2. Backup Current Configuration
Save your current HAMi configuration in case you need to rollback:
# Backup current values
helm get values hami -n kube-system > hami-backup-values.yaml
# Backup ConfigMaps
kubectl get configmap hami-scheduler-device -n kube-system -o yaml > hami-configmap-backup.yaml
# Check current state
kubectl get all -n kube-system -l app=hami -o yaml > hami-state-backup.yaml
3. Clear Running Workloads
⚠️ CRITICAL: Before upgrading, stop or reschedule all GPU workloads. Upgrading with running tasks can cause segmentation faults and unpredictable behavior.
Gracefully drain GPU workloads:
# Find pods using GPU
kubectl get pods --all-namespaces -o json | jq -r '.items[] | select(.spec.containers[]?.resources.limits | select(. != null) | select(has("nvidia.com/gpu") or has("enflame.com/vgcu"))) | "\(.metadata.namespace) \(.metadata.name)"'
# Delete or reschedule these pods
kubectl delete pods <pod-name> -n <namespace> --grace-period=30
Or reschedule to non-GPU nodes if available:
# Add node selector to force scheduling away from GPU nodes
kubectl patch deployment <deployment-name> -n <namespace> -p '{"spec":{"template":{"spec":{"nodeSelector":{"gpu":"false"}}}}}'
4. Verify HAMi Components Are Running
Before proceeding, ensure all HAMi components are healthy:
# Check pod status
kubectl get pods -n kube-system -l app=hami
# Check for errors
kubectl logs -n kube-system -l app=hami-scheduler --tail=50
kubectl logs -n kube-system -l app=hami-device-plugin --tail=50
Upgrade Process
Standard Upgrade (Recommended)
For most cases, use the standard upgrade process:
# Update Helm repository
helm repo update hami-charts
# Check available versions
helm search repo hami-charts/hami --versions
# Get current values (preserve custom configuration)
helm get values hami -n kube-system > current-values.yaml
# Perform upgrade
helm upgrade hami hami-charts/hami -n kube-system -f current-values.yaml
In-Place Upgrade (If Using Existing Installation)

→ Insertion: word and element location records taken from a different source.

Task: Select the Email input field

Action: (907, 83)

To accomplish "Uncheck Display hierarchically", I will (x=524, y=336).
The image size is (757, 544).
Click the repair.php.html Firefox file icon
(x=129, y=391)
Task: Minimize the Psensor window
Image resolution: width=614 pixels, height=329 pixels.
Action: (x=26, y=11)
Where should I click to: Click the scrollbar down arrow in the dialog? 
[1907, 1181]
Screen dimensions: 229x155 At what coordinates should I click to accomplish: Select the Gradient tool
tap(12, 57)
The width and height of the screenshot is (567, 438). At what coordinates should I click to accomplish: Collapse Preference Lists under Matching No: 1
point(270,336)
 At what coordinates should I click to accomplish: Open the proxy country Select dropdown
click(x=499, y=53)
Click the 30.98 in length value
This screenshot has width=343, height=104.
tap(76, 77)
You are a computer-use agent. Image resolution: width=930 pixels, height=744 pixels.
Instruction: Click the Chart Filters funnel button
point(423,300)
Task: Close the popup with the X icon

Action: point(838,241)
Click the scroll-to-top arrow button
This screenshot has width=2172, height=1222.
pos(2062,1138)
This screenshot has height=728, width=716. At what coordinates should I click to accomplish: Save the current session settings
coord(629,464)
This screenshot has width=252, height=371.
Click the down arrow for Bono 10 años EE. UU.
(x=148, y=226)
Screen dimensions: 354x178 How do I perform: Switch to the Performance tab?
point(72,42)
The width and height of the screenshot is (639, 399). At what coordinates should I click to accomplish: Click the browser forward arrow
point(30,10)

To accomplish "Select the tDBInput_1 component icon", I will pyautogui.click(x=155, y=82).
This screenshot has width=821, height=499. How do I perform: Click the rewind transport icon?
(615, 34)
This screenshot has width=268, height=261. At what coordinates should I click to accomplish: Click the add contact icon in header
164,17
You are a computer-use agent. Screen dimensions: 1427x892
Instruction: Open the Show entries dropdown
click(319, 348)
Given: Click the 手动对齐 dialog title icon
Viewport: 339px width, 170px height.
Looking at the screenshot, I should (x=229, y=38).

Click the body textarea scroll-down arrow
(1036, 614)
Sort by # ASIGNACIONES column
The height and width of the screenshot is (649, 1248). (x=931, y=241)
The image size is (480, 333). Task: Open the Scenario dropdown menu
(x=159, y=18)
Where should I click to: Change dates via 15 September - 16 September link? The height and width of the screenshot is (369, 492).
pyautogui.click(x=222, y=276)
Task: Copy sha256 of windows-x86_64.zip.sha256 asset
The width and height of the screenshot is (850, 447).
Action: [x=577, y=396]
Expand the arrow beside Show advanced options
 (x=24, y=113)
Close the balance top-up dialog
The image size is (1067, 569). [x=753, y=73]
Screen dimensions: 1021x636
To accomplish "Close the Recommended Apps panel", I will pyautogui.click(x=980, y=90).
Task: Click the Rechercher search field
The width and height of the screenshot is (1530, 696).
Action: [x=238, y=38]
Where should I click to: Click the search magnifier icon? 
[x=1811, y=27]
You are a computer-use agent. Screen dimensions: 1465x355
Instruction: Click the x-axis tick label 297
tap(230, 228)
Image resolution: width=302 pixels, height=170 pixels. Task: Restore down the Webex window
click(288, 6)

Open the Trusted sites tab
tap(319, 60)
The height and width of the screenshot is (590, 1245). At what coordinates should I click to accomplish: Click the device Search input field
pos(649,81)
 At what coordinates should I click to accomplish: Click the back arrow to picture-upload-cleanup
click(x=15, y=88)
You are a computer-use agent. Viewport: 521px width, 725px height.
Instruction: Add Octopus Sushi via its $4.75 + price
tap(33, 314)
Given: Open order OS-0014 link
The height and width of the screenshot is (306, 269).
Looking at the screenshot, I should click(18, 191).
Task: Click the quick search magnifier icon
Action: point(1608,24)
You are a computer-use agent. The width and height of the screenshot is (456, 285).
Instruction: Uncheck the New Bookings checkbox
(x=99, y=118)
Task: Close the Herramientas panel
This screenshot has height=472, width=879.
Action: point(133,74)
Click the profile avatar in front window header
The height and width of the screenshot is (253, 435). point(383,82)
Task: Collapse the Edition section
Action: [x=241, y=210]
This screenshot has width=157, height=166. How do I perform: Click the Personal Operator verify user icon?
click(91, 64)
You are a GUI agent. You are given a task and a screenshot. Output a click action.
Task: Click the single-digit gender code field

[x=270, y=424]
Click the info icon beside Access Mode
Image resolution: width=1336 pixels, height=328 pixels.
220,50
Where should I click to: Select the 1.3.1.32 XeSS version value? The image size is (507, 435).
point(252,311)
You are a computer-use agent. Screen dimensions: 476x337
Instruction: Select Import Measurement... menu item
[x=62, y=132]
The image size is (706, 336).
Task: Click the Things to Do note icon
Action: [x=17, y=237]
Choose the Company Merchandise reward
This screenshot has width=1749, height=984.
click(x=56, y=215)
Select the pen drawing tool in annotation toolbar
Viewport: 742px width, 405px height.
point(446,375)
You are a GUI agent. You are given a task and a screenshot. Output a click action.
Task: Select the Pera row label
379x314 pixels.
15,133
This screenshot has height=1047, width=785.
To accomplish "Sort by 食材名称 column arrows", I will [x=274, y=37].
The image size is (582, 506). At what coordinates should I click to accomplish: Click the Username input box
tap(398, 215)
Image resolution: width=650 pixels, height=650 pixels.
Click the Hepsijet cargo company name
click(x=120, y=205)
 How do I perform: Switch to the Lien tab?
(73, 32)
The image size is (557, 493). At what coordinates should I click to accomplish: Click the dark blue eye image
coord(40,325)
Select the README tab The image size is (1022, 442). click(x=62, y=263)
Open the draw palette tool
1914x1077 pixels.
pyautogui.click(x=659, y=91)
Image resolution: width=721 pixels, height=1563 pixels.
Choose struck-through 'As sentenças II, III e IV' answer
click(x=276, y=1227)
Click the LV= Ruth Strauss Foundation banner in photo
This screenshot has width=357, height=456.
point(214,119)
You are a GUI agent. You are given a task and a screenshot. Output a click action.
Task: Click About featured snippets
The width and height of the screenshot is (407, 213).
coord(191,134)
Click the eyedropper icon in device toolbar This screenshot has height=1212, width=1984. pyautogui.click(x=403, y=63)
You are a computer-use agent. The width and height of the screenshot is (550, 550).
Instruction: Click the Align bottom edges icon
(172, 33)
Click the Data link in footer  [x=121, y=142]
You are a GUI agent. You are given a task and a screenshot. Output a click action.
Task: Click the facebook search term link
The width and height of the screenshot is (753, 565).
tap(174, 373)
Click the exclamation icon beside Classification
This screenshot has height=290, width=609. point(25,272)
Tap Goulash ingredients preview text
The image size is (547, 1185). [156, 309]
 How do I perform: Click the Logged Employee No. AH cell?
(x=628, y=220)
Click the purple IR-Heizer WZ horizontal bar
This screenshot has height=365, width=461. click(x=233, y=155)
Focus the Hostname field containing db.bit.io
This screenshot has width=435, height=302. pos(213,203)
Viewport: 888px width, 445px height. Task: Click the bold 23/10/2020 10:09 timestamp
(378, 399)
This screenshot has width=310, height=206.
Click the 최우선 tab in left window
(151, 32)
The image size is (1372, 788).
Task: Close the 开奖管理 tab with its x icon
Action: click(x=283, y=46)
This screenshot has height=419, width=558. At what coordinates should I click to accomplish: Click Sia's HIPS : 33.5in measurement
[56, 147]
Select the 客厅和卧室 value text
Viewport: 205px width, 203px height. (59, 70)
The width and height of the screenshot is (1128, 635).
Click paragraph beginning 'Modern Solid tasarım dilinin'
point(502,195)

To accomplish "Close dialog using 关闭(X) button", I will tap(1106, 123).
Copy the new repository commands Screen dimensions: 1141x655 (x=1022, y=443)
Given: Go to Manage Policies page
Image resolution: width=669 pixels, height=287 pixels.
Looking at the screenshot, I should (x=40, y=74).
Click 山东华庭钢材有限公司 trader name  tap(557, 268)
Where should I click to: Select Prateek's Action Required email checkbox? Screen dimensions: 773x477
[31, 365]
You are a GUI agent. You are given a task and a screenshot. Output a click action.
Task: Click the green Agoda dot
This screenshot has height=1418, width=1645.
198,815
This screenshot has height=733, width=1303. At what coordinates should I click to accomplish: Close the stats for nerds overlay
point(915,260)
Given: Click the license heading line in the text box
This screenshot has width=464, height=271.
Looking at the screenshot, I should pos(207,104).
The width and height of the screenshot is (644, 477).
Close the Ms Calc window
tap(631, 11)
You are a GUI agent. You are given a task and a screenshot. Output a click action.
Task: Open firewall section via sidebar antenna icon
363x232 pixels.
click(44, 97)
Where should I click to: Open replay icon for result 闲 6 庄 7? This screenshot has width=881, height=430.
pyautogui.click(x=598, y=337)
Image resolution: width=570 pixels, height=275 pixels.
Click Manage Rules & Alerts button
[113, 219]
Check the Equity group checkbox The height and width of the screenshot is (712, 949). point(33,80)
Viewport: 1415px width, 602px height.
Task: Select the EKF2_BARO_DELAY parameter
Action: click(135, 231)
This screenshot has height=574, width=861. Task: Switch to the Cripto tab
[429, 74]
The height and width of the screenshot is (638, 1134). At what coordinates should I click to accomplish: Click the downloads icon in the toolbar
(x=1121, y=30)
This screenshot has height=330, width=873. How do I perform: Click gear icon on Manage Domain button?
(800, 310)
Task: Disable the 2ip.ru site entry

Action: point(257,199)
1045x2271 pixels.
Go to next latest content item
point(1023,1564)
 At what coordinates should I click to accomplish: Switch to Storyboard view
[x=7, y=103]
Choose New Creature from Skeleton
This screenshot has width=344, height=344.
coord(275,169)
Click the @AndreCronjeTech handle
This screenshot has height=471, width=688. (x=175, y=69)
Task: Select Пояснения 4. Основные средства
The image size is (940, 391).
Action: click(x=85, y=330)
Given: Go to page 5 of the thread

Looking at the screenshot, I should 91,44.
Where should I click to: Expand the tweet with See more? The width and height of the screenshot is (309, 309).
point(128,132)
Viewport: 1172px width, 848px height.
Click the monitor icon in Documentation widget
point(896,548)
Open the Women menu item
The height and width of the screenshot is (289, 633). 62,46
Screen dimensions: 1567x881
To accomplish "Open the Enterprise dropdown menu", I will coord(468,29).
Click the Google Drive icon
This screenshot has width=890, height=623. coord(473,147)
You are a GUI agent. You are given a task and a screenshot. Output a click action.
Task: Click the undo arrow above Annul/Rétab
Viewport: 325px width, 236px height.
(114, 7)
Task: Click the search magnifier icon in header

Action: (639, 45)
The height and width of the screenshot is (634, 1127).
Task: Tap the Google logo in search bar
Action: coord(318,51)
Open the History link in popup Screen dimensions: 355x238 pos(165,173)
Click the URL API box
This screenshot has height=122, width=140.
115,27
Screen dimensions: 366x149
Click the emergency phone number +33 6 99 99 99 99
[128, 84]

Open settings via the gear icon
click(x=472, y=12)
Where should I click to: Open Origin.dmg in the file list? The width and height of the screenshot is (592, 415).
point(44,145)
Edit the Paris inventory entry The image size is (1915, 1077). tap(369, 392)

If you don't have a custom values file, you can upgrade directly:
helm repo update hami-charts
helm upgrade hami hami-charts/hami -n kube-system
Uninstall and Reinstall (For Major Version Changes)
For major version upgrades with breaking changes, uninstall first:
# Uninstall current version
helm uninstall hami -n kube-system
# Update repository
helm repo update
# Reinstall with new version
helm install hami hami-charts/hami -n kube-system
Post-Upgrade Verification
After the upgrade completes, verify that HAMi is functioning correctly:
1. Check Pod Status
kubectl get pods -n kube-system -l app=hami
All pods should be in Running state.
2. Verify Component Health
# Check scheduler logs for errors
kubectl logs -n kube-system -l app=hami-scheduler | grep -i "error\|warning" | head -20
# Check device plugin logs
kubectl logs -n kube-system -l app=hami-device-plugin | grep -i "error" | head -20
3. Test GPU Allocation
Deploy a test pod to verify GPU resources are properly allocated:
kubectl apply -f - <<EOF
apiVersion: v1
kind: Pod
metadata:
name: gpu-test-pod
namespace: default
spec:
containers:
- name: test
image: nvidia/cuda:12.2.0-runtime-ubuntu22.04
command: ["nvidia-smi"]
resources:
limits:
nvidia.com/gpu: 1
restartPolicy: Never
EOF
# Check if pod runs successfully
kubectl logs gpu-test-pod
# Clean up
kubectl delete pod gpu-test-pod
4. Verify Node GPU Status
# Check GPU allocatable resources on each node
kubectl describe nodes | grep -A 5 "Allocated resources"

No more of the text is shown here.